Text block.
+-------+

= Digital Storage Systems Interconnect =

Computer bus used on VAX computers

The Digital Storage Systems Interconnect (DSSI) is a computer bus developed by Digital Equipment Corporation for connecting storage devices and clustering VAX systems. It was designed as a smaller and lower-cost replacement for the earlier DEC Computer Interconnect that would be more suitable for use in office environments. DSSI was superseded by Parallel SCSI.

It was introduced in 1988 and has a bandwidth of 32 Mbit/s (4 MB/sec) and was typically limited to a length of 25 m. DSSI support was later extended to MIPS-based DECsystems and DEC Alpha-based AlphaServer systems.

DSSI peripherals could be distinguished from narrow SCSI devices by their characteristic five-conductor power connector featuring an extra lead intended for Battery/UPS connection to power critical components in the event of a power failure.

== Characteristics ==

The major characteristics of the DSSI bus are:
- Eight-bit data path
- Up to eight nodes on the bus including variable numbers of initiators and targets
- Distributed arbitration
- Peak bandwidth of 4 megabytes per second
- All systems connected to the same DSSI bus must have a common power/ground.
- "The Q-Bus 5-Enclosure Rule": For Q-bus VMScluster configurations, a maximum of five enclosures, excluding SF200/210s, can be configured on a single DSSI bus. Note that only one (1) SF100 is allowed on any DSSI bus.
- "The VAX 6000 Cabinet Rule": For a VAX 6000 DSSI VMScluster system, a maximum of two or three VAX 6000 systems and one storage cabinet, typically an SF200 or SF210, can be configured on a single DSSI bus.
- Maximum DSSI bus length cannot exceed 27 meters (89 feet) and ground offset voltage cannot exceed 30mv (dc) or 10.5mv (rms).

                                  Bus Length Allowable Offset
                            Meters/Feet (DC) (AC)
                            ----------- ----------------
                            up to 20/65 200mv 70mv (rms)
                            20-25/65-82 40mv 14mv (rms)
            VAX6000 QUAD-Host--> 27/89 30mv 10.5mv (rms)
            VAX7000
            VAX10000

== Operating system support in VAX/OpenVMS ==

   DSSI SUPPORT IN OpenVMS:
    OpenVMS VAX V5.0-2:
      o Single- and Dual-Host support with 2 EDA640s (MicroVAX 3300/3400
         series).

+-------+

Work task.
Please extract the passage of the DSSI text from "Computer bus used" to "a power failure.", word for word. The listing after this point comes from a separate source.

Source data.
+-------+

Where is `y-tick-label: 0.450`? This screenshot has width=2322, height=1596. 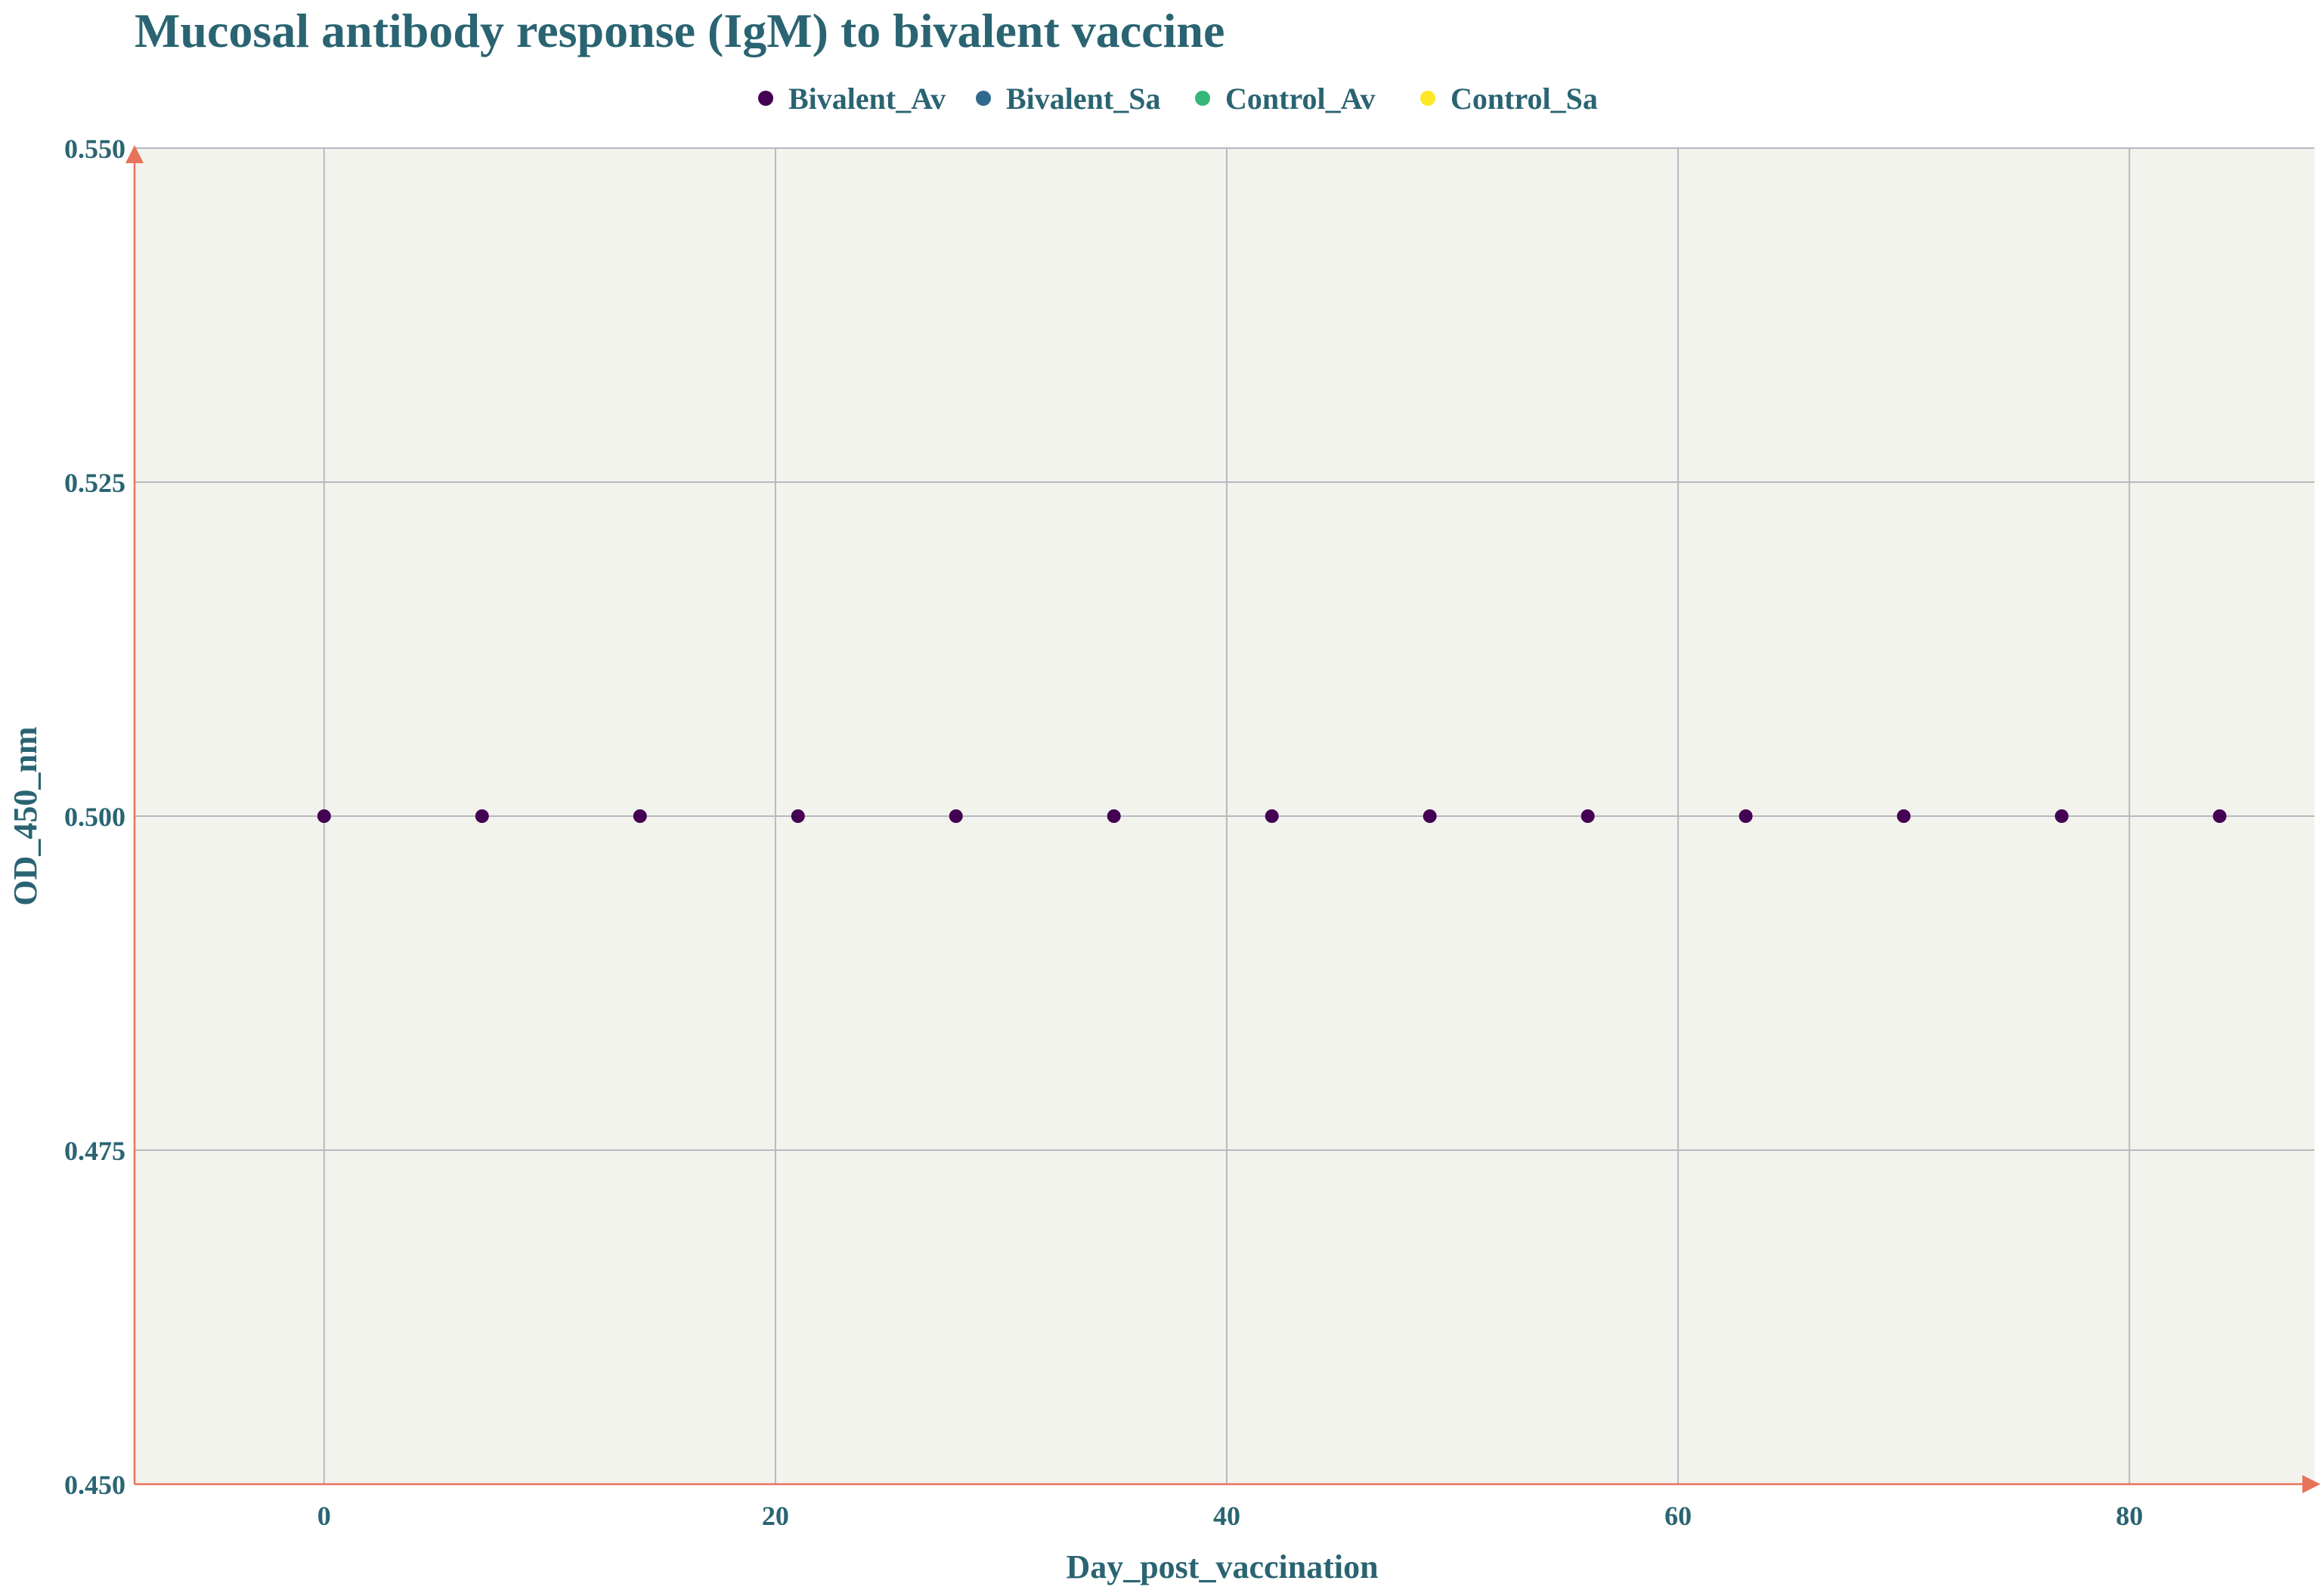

+-------+

Response to this task.
Computer bus used on VAX computers

The Digital Storage Systems Interconnect (DSSI) is a computer bus developed by Digital Equipment Corporation for connecting storage devices and clustering VAX systems. It was designed as a smaller and lower-cost replacement for the earlier DEC Computer Interconnect that would be more suitable for use in office environments. DSSI was superseded by Parallel SCSI.

It was introduced in 1988 and has a bandwidth of 32 Mbit/s (4 MB/sec) and was typically limited to a length of 25 m. DSSI support was later extended to MIPS-based DECsystems and DEC Alpha-based AlphaServer systems.

DSSI peripherals could be distinguished from narrow SCSI devices by their characteristic five-conductor power connector featuring an extra lead intended for Battery/UPS connection to power critical components in the event of a power failure.